# Source records
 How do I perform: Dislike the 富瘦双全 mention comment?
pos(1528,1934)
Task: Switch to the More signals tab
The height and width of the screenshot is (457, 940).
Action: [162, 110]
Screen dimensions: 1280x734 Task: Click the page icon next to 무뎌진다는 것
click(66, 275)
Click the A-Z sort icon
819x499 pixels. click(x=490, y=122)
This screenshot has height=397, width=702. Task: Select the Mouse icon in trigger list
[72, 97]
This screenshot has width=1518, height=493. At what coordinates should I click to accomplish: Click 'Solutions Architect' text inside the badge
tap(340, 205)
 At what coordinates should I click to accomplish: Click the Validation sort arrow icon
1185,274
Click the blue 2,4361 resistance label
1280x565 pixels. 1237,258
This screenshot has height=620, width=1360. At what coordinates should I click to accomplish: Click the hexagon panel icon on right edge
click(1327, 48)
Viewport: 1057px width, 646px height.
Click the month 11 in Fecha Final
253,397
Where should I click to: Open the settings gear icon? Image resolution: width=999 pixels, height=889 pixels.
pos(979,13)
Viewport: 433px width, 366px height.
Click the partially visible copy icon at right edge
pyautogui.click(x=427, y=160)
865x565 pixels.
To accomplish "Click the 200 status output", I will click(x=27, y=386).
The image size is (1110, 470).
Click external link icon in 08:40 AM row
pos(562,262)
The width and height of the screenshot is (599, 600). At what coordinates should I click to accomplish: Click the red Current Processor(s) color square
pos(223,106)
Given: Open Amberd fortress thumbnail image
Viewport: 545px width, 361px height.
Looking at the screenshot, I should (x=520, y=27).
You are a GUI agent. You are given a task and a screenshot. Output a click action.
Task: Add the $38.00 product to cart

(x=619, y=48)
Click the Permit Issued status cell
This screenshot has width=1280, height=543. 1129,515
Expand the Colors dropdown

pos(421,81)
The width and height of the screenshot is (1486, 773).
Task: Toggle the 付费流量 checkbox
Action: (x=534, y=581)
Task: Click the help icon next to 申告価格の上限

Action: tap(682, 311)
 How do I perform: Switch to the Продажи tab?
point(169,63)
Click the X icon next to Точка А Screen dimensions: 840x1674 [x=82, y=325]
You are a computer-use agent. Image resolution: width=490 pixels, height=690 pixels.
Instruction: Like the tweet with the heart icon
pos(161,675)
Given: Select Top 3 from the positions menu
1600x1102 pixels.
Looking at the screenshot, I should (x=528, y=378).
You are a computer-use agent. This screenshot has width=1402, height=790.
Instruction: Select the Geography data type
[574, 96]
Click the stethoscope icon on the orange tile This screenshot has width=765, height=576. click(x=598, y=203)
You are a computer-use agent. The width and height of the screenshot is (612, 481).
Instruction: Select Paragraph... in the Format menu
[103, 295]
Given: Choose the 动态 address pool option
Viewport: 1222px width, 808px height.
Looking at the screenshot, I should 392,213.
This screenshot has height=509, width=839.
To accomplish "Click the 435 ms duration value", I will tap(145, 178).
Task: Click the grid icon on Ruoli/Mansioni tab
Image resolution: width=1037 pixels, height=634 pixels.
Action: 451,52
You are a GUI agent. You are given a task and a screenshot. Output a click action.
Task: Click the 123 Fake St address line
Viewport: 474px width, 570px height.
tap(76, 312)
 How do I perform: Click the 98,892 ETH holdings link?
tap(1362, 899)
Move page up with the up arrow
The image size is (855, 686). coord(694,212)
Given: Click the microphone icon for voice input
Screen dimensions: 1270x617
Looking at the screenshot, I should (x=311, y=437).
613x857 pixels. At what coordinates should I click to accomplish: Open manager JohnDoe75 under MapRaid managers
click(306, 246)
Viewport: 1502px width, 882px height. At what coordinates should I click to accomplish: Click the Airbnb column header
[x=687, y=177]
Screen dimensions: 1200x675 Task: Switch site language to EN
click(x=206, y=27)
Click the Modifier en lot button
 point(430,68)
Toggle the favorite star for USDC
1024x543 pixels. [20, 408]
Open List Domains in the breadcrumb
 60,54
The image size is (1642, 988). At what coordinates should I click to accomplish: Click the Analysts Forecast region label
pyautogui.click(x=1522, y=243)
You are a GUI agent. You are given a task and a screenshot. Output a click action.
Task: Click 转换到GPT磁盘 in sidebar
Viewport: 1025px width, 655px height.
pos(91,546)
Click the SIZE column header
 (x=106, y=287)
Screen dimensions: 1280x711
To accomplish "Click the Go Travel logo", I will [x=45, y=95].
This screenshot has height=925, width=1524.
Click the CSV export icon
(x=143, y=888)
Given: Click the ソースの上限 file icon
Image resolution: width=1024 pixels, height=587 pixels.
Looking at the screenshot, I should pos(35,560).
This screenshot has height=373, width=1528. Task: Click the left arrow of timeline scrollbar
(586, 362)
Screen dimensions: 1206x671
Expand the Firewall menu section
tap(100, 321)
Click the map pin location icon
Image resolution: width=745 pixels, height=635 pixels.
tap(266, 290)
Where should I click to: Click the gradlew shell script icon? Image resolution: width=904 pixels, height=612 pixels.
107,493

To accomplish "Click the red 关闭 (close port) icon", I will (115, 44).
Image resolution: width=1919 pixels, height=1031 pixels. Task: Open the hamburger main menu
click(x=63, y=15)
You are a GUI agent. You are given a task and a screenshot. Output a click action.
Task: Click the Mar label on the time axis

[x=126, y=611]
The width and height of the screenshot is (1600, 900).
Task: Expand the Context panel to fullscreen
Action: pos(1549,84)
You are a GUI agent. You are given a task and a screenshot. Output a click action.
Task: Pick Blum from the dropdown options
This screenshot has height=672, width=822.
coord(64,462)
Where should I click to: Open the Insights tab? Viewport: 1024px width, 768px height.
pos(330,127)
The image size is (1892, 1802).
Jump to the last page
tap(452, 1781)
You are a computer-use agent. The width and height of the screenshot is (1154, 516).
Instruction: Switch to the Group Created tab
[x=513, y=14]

# PROMPT
Write out every entry again exactly, please, with nothing missing.

# EXERCISE ANSWER
 How do I perform: Dislike the 富瘦双全 mention comment?
pos(1528,1934)
Task: Switch to the More signals tab
The height and width of the screenshot is (457, 940).
Action: [162, 110]
Screen dimensions: 1280x734 Task: Click the page icon next to 무뎌진다는 것
click(66, 275)
Click the A-Z sort icon
819x499 pixels. click(x=490, y=122)
This screenshot has height=397, width=702. Task: Select the Mouse icon in trigger list
[72, 97]
This screenshot has width=1518, height=493. At what coordinates should I click to accomplish: Click 'Solutions Architect' text inside the badge
tap(340, 205)
 At what coordinates should I click to accomplish: Click the Validation sort arrow icon
1185,274
Click the blue 2,4361 resistance label
1280x565 pixels. 1237,258
This screenshot has height=620, width=1360. At what coordinates should I click to accomplish: Click the hexagon panel icon on right edge
click(1327, 48)
Viewport: 1057px width, 646px height.
Click the month 11 in Fecha Final
253,397
Where should I click to: Open the settings gear icon? Image resolution: width=999 pixels, height=889 pixels.
pos(979,13)
Viewport: 433px width, 366px height.
Click the partially visible copy icon at right edge
pyautogui.click(x=427, y=160)
865x565 pixels.
To accomplish "Click the 200 status output", I will click(x=27, y=386).
The image size is (1110, 470).
Click external link icon in 08:40 AM row
pos(562,262)
The width and height of the screenshot is (599, 600). At what coordinates should I click to accomplish: Click the red Current Processor(s) color square
pos(223,106)
Given: Open Amberd fortress thumbnail image
Viewport: 545px width, 361px height.
Looking at the screenshot, I should (x=520, y=27).
You are a GUI agent. You are given a task and a screenshot. Output a click action.
Task: Add the $38.00 product to cart

(x=619, y=48)
Click the Permit Issued status cell
This screenshot has width=1280, height=543. 1129,515
Expand the Colors dropdown

pos(421,81)
The width and height of the screenshot is (1486, 773).
Task: Toggle the 付费流量 checkbox
Action: (x=534, y=581)
Task: Click the help icon next to 申告価格の上限

Action: tap(682, 311)
 How do I perform: Switch to the Продажи tab?
point(169,63)
Click the X icon next to Точка А Screen dimensions: 840x1674 [x=82, y=325]
You are a computer-use agent. Image resolution: width=490 pixels, height=690 pixels.
Instruction: Like the tweet with the heart icon
pos(161,675)
Given: Select Top 3 from the positions menu
1600x1102 pixels.
Looking at the screenshot, I should (x=528, y=378).
You are a computer-use agent. This screenshot has width=1402, height=790.
Instruction: Select the Geography data type
[574, 96]
Click the stethoscope icon on the orange tile This screenshot has width=765, height=576. click(x=598, y=203)
You are a computer-use agent. The width and height of the screenshot is (612, 481).
Instruction: Select Paragraph... in the Format menu
[103, 295]
Given: Choose the 动态 address pool option
Viewport: 1222px width, 808px height.
Looking at the screenshot, I should 392,213.
This screenshot has height=509, width=839.
To accomplish "Click the 435 ms duration value", I will tap(145, 178).
Task: Click the grid icon on Ruoli/Mansioni tab
Image resolution: width=1037 pixels, height=634 pixels.
Action: 451,52
You are a GUI agent. You are given a task and a screenshot. Output a click action.
Task: Click the 123 Fake St address line
Viewport: 474px width, 570px height.
tap(76, 312)
 How do I perform: Click the 98,892 ETH holdings link?
tap(1362, 899)
Move page up with the up arrow
The image size is (855, 686). coord(694,212)
Given: Click the microphone icon for voice input
Screen dimensions: 1270x617
Looking at the screenshot, I should (x=311, y=437).
613x857 pixels. At what coordinates should I click to accomplish: Open manager JohnDoe75 under MapRaid managers
click(306, 246)
Viewport: 1502px width, 882px height. At what coordinates should I click to accomplish: Click the Airbnb column header
[x=687, y=177]
Screen dimensions: 1200x675 Task: Switch site language to EN
click(x=206, y=27)
Click the Modifier en lot button
 point(430,68)
Toggle the favorite star for USDC
1024x543 pixels. [20, 408]
Open List Domains in the breadcrumb
 60,54
The image size is (1642, 988). At what coordinates should I click to accomplish: Click the Analysts Forecast region label
pyautogui.click(x=1522, y=243)
You are a GUI agent. You are given a task and a screenshot. Output a click action.
Task: Click 转换到GPT磁盘 in sidebar
Viewport: 1025px width, 655px height.
pos(91,546)
Click the SIZE column header
 (x=106, y=287)
Screen dimensions: 1280x711
To accomplish "Click the Go Travel logo", I will [x=45, y=95].
This screenshot has height=925, width=1524.
Click the CSV export icon
(x=143, y=888)
Given: Click the ソースの上限 file icon
Image resolution: width=1024 pixels, height=587 pixels.
Looking at the screenshot, I should pos(35,560).
This screenshot has height=373, width=1528. Task: Click the left arrow of timeline scrollbar
(586, 362)
Screen dimensions: 1206x671
Expand the Firewall menu section
tap(100, 321)
Click the map pin location icon
Image resolution: width=745 pixels, height=635 pixels.
tap(266, 290)
Where should I click to: Click the gradlew shell script icon? Image resolution: width=904 pixels, height=612 pixels.
107,493

To accomplish "Click the red 关闭 (close port) icon", I will (115, 44).
Image resolution: width=1919 pixels, height=1031 pixels. Task: Open the hamburger main menu
click(x=63, y=15)
You are a GUI agent. You are given a task and a screenshot. Output a click action.
Task: Click the Mar label on the time axis

[x=126, y=611]
The width and height of the screenshot is (1600, 900).
Task: Expand the Context panel to fullscreen
Action: pos(1549,84)
You are a GUI agent. You are given a task and a screenshot. Output a click action.
Task: Pick Blum from the dropdown options
This screenshot has height=672, width=822.
coord(64,462)
Where should I click to: Open the Insights tab? Viewport: 1024px width, 768px height.
pos(330,127)
The image size is (1892, 1802).
Jump to the last page
tap(452, 1781)
You are a computer-use agent. The width and height of the screenshot is (1154, 516).
Instruction: Switch to the Group Created tab
[x=513, y=14]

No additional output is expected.